> [Prompt]: Please pull out each line of the listing below that contains the string "icon", copying every such line in full.

***** Raw data *****

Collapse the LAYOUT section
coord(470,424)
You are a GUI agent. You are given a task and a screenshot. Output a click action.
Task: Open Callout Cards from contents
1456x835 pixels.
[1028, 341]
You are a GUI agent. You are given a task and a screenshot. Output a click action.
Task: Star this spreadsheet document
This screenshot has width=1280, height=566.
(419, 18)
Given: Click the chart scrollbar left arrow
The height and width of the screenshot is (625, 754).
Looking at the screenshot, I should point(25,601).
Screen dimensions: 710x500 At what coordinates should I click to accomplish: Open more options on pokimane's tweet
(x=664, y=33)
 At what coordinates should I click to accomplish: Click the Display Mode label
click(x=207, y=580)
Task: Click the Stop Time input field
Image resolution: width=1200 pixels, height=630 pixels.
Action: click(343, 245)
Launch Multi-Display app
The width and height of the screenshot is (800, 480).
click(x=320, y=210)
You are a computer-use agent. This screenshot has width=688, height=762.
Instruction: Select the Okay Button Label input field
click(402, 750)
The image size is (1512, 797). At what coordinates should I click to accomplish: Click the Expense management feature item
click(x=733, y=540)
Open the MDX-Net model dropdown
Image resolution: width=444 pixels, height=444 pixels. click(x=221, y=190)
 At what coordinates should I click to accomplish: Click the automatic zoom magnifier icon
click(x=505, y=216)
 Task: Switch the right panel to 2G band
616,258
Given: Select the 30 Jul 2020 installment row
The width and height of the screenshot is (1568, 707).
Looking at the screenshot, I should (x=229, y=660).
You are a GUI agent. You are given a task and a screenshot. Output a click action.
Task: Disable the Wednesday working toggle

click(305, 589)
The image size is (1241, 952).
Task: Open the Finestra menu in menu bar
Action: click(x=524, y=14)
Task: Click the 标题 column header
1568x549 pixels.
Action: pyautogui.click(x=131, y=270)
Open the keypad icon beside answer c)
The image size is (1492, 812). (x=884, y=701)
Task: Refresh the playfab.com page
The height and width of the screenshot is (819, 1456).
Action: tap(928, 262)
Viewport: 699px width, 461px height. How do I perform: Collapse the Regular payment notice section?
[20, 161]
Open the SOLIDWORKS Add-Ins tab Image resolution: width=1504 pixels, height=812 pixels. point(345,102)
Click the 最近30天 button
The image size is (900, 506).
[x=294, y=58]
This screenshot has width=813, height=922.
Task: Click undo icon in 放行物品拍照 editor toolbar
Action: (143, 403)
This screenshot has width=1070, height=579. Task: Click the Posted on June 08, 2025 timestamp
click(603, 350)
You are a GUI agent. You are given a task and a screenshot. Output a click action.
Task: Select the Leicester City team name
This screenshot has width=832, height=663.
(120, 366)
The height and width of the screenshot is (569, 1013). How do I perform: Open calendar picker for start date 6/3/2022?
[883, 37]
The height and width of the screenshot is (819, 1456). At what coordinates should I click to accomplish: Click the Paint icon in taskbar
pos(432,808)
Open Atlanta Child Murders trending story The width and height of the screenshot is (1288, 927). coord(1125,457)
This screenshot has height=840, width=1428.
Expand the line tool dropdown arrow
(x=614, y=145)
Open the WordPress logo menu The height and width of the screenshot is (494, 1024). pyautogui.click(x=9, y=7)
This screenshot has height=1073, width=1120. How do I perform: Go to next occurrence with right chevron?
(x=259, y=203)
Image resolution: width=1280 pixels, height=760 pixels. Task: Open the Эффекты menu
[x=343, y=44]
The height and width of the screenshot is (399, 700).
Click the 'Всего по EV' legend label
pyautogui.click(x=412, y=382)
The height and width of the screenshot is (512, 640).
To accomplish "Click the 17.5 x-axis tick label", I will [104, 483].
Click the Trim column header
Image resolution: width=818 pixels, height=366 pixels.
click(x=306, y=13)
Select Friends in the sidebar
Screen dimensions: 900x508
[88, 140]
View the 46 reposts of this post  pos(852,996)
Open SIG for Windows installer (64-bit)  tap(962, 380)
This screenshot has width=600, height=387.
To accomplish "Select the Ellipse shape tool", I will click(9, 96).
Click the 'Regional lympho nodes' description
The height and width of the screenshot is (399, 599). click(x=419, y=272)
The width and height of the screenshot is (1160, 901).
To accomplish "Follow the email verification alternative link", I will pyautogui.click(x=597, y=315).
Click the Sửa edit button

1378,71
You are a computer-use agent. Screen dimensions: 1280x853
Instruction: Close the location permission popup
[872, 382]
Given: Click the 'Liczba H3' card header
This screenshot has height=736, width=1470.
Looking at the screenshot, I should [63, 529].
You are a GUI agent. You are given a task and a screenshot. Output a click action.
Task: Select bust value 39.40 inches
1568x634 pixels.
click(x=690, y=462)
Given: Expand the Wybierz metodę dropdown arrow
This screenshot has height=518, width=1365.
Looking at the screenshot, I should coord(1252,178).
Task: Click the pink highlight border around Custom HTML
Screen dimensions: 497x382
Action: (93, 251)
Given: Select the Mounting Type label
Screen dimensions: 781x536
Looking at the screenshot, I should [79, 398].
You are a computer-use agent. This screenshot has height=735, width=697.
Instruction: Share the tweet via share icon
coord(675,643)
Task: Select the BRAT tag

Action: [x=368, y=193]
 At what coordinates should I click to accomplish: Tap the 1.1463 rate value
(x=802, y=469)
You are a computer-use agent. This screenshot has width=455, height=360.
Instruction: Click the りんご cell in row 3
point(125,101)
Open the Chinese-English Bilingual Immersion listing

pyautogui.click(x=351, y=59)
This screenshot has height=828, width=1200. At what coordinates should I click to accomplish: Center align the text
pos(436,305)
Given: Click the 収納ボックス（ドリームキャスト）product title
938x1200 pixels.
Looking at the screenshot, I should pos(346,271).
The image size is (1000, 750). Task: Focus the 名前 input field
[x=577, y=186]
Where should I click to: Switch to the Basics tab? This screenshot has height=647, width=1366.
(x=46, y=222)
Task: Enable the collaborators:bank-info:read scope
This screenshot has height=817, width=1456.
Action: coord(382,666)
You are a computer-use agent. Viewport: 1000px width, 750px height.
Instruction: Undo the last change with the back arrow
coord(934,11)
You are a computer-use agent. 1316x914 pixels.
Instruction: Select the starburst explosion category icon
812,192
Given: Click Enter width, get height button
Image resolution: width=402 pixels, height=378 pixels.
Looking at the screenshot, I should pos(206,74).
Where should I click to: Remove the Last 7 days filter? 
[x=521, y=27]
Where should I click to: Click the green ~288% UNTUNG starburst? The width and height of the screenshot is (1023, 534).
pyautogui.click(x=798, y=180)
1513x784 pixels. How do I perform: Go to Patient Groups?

*****

> [The result]:
 At what coordinates should I click to accomplish: Click the automatic zoom magnifier icon
Open the keypad icon beside answer c)
Task: Click undo icon in 放行物品拍照 editor toolbar
The height and width of the screenshot is (819, 1456). At what coordinates should I click to accomplish: Click the Paint icon in taskbar
Instruction: Share the tweet via share icon
Instruction: Select the starburst explosion category icon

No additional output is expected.